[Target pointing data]
__________________________________________________

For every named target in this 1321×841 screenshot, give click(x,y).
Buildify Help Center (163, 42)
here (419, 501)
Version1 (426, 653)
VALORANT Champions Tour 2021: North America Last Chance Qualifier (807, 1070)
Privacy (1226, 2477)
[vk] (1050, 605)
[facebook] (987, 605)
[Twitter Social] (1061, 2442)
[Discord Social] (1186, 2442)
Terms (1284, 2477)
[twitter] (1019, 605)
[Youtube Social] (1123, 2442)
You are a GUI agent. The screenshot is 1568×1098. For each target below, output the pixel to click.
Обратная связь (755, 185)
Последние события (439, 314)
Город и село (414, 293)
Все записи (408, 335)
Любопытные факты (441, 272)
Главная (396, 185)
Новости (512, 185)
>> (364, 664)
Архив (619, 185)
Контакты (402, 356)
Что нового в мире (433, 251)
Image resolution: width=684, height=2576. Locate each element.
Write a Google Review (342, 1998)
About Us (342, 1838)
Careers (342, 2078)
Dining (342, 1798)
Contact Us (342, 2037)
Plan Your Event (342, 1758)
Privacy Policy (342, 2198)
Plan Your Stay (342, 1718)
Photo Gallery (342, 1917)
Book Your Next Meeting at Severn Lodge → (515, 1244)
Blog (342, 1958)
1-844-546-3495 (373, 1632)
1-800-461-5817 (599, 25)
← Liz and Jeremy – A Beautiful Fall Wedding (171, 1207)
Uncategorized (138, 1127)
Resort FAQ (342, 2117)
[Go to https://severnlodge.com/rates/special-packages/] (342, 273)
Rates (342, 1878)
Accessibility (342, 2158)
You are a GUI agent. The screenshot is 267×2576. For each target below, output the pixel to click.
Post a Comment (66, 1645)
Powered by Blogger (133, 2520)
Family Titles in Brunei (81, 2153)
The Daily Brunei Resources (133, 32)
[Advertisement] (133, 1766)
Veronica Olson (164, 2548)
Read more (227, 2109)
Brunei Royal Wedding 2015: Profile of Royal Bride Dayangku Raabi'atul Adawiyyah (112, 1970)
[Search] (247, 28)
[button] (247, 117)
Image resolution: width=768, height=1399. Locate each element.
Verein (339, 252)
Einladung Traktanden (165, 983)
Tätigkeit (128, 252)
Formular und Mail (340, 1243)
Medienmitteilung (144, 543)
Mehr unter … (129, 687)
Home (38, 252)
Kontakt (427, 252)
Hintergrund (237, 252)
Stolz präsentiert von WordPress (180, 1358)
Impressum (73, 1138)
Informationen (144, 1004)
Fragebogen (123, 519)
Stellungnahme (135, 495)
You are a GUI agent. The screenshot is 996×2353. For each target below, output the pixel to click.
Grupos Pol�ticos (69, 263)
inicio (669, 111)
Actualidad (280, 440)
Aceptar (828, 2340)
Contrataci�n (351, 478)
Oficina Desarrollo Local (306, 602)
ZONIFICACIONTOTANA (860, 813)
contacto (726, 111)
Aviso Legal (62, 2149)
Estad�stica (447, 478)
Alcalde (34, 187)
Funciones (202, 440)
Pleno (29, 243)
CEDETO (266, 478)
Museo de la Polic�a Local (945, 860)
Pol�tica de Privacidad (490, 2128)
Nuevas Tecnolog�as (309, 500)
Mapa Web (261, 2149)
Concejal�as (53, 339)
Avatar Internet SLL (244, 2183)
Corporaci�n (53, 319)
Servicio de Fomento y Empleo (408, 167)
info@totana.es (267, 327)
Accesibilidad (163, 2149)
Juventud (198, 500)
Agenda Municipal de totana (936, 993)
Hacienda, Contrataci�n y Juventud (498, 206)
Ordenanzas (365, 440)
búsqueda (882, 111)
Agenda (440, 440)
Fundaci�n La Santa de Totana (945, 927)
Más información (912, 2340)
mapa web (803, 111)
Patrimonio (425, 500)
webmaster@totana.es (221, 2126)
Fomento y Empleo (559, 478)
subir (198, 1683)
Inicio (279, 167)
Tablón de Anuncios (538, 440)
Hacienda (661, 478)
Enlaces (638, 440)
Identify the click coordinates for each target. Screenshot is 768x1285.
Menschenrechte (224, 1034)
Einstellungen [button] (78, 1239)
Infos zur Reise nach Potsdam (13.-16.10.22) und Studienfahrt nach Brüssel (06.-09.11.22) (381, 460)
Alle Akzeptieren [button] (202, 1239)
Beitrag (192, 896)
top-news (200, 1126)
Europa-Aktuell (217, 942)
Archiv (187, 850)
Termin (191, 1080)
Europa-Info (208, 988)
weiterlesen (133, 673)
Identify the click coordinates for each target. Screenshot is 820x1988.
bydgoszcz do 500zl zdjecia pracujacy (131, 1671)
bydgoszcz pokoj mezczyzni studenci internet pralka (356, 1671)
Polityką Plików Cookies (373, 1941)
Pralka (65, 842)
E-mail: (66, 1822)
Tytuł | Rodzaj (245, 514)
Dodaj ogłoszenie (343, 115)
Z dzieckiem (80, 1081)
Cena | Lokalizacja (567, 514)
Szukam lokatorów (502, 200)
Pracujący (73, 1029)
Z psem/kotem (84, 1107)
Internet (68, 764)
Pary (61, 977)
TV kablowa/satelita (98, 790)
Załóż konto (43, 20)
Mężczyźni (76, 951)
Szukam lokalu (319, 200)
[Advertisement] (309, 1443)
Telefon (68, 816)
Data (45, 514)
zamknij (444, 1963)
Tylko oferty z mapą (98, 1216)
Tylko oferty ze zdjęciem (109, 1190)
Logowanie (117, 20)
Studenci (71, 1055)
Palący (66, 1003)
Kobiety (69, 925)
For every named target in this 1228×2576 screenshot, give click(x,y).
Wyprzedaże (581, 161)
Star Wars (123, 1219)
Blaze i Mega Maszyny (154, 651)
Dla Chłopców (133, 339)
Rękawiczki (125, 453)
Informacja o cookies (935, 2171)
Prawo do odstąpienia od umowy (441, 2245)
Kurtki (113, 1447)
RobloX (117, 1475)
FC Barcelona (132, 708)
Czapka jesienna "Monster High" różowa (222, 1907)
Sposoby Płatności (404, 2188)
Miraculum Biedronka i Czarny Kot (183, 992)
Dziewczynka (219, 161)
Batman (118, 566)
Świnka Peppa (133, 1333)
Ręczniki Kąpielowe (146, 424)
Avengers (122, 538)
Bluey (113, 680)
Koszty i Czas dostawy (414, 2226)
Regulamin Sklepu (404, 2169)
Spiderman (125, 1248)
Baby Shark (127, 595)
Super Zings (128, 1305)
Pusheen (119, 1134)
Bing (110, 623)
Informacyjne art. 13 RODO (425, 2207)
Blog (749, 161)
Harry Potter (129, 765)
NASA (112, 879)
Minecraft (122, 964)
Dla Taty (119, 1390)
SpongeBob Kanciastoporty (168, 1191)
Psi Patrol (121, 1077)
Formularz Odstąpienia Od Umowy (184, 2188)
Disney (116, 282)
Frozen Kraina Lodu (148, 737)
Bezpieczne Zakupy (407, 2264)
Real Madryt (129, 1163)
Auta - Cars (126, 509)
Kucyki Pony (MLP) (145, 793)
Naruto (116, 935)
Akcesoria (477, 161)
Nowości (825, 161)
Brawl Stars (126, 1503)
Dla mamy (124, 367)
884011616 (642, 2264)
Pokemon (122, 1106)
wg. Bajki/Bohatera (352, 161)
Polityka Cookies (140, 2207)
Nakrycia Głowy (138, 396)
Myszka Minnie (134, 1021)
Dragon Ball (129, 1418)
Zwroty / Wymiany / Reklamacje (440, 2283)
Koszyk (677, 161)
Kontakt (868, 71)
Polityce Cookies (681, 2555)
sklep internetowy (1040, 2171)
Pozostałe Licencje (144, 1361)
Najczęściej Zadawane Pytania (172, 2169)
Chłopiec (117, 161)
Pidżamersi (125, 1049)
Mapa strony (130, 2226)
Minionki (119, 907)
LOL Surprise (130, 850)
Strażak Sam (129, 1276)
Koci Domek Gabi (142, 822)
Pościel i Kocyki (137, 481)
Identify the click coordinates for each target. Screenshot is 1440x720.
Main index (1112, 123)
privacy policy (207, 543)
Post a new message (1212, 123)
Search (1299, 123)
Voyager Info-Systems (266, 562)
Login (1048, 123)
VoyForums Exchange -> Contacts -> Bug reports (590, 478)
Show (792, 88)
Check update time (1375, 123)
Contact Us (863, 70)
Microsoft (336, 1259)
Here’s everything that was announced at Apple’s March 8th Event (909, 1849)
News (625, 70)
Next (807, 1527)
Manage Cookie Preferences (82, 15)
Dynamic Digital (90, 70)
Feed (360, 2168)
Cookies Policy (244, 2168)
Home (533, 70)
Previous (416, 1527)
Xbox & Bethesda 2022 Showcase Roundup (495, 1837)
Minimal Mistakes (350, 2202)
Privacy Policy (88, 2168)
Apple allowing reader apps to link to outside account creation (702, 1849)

__________________________________________________

WORK INSTRUCTIONS
Please transcribe the lines of the records from the one containing "Privacy Policy (88, 2168)" through the end of the records, inclusive.

ANSWER TO THIS TASK
Privacy Policy (88, 2168)
Apple allowing reader apps to link to outside account creation (702, 1849)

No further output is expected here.